Tuesday 22 September 2015

CoP3 Proposal Feedback

I thought I would be getting this feedback around end of June time before I had anything planned so that I could get on with it earlier on in the holidays. But that was not the case, which explains for the lack of research up to this point since I was abroad and had no access to resources that I needed to start this. So now I'm having to do a little bit of a catch up. Although it looks as though I'm very behind with a blog that appears to be a little bit bare, I have done a little bit of reading (just not blogged about it). Just bare with me.. everything will be alright..

Feedback on proposal:

This direction seems fine, Aggie. This is an important and interesting area of study and would relate well to your practice. It’s suitably defined / not too broad. The problems you identify are workable and you will have time to respond to CoP effectively, despite these other commitments. Philip Pullman makes very incisive and interesting comment on fairy tales – have a look at his version of Grimm’s Tales for Young and Old (Penguin, 2013).
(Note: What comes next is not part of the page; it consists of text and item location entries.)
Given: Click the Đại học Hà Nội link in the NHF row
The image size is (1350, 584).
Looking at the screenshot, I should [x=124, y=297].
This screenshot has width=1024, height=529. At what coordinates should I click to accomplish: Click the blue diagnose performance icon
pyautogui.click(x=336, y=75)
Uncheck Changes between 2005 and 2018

Find some more key texts and ensure that all these are reliably sourced – search the college library journal database for published essays and articles. Reading books about child psychology generally may be too broad – stay within the identified research area which investigates the values / significance of the fairy tale for children / why the fairy tale remains an important form. There is rich potential to explore historical traditions of Illustration within fairy tales and compare them with contemporary examples – are we more risk averse to ‘scaring’ children now? What impact might this have on children today?

The key theoretical text on this matter (despite being recently exposed as plagiarized is Bruno Bettelheim’s ‘The Uses of Enchantment’, which I see you have already sourced. If you run a search on Fairy Tales and Ideology in Google Scholar, Academia.edu, and www.jstor.org, there is a wealth of material that pops up which should be of use.